Dataset extract ->
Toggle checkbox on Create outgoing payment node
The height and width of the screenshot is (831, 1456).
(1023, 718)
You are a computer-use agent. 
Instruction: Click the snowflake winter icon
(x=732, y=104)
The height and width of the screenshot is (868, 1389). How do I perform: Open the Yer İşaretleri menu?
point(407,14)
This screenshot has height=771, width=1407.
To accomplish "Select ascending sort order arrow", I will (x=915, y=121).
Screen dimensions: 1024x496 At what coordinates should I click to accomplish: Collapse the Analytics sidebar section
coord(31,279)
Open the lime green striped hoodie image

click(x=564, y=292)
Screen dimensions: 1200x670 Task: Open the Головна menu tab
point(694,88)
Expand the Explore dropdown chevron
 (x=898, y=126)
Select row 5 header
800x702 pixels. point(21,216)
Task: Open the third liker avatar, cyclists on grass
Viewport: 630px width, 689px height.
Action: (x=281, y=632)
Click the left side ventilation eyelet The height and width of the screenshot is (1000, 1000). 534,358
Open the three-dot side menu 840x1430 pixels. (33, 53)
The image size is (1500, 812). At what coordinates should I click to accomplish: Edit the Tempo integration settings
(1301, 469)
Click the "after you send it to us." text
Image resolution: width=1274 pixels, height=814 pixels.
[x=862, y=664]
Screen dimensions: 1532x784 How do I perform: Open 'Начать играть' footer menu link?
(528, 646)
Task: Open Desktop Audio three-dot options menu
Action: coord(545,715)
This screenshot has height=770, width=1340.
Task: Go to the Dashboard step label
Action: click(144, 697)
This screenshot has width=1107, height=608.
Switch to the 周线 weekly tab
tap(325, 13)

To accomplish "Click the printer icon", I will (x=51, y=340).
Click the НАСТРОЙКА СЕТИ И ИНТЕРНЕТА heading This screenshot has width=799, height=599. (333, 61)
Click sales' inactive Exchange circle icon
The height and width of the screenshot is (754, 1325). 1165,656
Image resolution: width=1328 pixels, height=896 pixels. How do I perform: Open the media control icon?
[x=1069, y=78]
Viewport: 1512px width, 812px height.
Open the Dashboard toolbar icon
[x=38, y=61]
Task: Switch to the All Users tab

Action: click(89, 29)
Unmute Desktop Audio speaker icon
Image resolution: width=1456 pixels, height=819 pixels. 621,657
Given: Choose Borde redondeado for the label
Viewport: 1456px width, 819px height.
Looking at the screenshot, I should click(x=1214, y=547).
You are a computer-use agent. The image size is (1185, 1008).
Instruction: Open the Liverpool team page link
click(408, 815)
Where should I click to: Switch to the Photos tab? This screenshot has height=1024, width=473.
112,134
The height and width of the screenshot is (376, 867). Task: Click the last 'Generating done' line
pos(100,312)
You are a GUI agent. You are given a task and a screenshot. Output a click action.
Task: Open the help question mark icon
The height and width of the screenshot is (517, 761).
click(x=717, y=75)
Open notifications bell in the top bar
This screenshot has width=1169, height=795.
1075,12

What is being asked ->
Count the lines of the data above that contain the string "computer", treating uppercase and lowercase as different, and give only the number.

Worked answer ->
2